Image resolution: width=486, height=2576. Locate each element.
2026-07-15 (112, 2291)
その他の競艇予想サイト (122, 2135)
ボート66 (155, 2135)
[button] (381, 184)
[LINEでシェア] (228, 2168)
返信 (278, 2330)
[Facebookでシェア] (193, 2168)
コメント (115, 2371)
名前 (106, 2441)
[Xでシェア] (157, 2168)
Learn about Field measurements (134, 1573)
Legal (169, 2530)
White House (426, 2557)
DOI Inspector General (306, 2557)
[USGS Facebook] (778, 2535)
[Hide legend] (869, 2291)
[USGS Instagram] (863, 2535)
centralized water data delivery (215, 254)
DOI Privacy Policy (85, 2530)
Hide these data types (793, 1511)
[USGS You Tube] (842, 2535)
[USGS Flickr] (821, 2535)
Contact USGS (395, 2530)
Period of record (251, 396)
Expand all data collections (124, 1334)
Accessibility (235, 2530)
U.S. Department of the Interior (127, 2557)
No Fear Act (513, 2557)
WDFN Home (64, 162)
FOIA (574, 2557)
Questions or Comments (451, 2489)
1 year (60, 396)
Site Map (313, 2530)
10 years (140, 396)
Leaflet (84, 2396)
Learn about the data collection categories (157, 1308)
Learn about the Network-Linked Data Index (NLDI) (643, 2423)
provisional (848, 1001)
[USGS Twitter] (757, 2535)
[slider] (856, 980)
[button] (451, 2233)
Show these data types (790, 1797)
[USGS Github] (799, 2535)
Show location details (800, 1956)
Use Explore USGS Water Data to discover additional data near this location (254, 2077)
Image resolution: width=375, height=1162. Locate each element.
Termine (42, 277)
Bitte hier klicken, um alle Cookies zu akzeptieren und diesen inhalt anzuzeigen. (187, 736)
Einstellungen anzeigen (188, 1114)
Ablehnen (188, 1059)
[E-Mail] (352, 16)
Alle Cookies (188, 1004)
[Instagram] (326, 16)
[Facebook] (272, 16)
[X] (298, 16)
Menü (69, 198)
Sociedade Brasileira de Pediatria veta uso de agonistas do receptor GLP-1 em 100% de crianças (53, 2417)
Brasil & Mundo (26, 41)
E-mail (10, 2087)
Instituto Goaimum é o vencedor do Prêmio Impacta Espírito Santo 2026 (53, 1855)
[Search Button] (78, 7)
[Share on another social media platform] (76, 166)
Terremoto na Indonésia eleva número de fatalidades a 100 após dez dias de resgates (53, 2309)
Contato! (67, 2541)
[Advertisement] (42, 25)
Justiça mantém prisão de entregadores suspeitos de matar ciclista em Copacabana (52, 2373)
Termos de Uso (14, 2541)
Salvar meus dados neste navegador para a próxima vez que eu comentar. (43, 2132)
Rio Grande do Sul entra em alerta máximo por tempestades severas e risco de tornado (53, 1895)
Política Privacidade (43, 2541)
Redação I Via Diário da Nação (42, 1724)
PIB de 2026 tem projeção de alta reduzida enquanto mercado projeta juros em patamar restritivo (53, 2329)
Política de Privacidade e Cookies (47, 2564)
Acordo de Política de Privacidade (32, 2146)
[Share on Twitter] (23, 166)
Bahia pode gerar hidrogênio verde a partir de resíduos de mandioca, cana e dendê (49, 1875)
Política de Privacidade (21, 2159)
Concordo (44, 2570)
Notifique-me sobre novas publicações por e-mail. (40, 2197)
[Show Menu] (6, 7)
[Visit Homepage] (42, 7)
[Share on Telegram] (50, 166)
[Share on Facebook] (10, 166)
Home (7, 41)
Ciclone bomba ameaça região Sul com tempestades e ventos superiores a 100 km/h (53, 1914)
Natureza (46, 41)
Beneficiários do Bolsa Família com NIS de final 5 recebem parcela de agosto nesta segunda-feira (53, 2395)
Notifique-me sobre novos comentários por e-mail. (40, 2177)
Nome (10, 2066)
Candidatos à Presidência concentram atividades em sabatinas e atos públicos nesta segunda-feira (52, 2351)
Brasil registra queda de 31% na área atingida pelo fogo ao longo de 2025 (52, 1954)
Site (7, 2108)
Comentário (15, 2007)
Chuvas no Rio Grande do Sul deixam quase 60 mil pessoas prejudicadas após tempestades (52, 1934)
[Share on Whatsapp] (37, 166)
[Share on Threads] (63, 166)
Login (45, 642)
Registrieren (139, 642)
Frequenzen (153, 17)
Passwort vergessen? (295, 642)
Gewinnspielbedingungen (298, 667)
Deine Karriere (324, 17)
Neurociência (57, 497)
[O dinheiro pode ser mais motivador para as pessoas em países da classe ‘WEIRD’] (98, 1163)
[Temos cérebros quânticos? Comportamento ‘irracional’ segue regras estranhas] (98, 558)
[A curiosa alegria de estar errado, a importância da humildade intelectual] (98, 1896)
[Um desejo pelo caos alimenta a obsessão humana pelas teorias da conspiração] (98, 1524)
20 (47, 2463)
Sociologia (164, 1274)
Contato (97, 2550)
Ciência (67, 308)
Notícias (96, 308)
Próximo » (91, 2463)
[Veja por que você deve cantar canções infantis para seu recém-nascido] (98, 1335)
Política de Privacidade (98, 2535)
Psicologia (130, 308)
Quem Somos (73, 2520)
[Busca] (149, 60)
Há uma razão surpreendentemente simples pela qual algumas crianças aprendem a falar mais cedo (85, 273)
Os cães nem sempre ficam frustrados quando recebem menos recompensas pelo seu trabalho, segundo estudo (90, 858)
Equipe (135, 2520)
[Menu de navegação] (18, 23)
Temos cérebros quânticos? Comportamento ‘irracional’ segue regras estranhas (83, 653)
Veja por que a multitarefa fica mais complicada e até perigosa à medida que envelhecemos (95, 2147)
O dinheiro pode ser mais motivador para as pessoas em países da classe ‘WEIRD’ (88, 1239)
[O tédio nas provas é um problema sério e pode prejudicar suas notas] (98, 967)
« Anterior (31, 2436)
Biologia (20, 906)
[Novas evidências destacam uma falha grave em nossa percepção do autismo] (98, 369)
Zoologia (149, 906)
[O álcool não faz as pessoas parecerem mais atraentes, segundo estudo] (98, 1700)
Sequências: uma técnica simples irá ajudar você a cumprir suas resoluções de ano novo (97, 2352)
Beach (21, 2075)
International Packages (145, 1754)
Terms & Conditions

_How to complete this task:_ Your answer must consist solely of the lines above between the line holding "[USGS Flickr] (821, 2535)" and the line holding "[X] (298, 16)", inclusive, copied exactly.

_Written answer:_
[USGS Flickr] (821, 2535)
Contact USGS (395, 2530)
Period of record (251, 396)
Expand all data collections (124, 1334)
Accessibility (235, 2530)
U.S. Department of the Interior (127, 2557)
No Fear Act (513, 2557)
WDFN Home (64, 162)
FOIA (574, 2557)
Questions or Comments (451, 2489)
1 year (60, 396)
Site Map (313, 2530)
10 years (140, 396)
Leaflet (84, 2396)
Learn about the data collection categories (157, 1308)
Learn about the Network-Linked Data Index (NLDI) (643, 2423)
provisional (848, 1001)
[USGS Twitter] (757, 2535)
[slider] (856, 980)
[button] (451, 2233)
Show these data types (790, 1797)
[USGS Github] (799, 2535)
Show location details (800, 1956)
Use Explore USGS Water Data to discover additional data near this location (254, 2077)
Image resolution: width=375, height=1162. Locate each element.
Termine (42, 277)
Bitte hier klicken, um alle Cookies zu akzeptieren und diesen inhalt anzuzeigen. (187, 736)
Einstellungen anzeigen (188, 1114)
Ablehnen (188, 1059)
[E-Mail] (352, 16)
Alle Cookies (188, 1004)
[Instagram] (326, 16)
[Facebook] (272, 16)
[X] (298, 16)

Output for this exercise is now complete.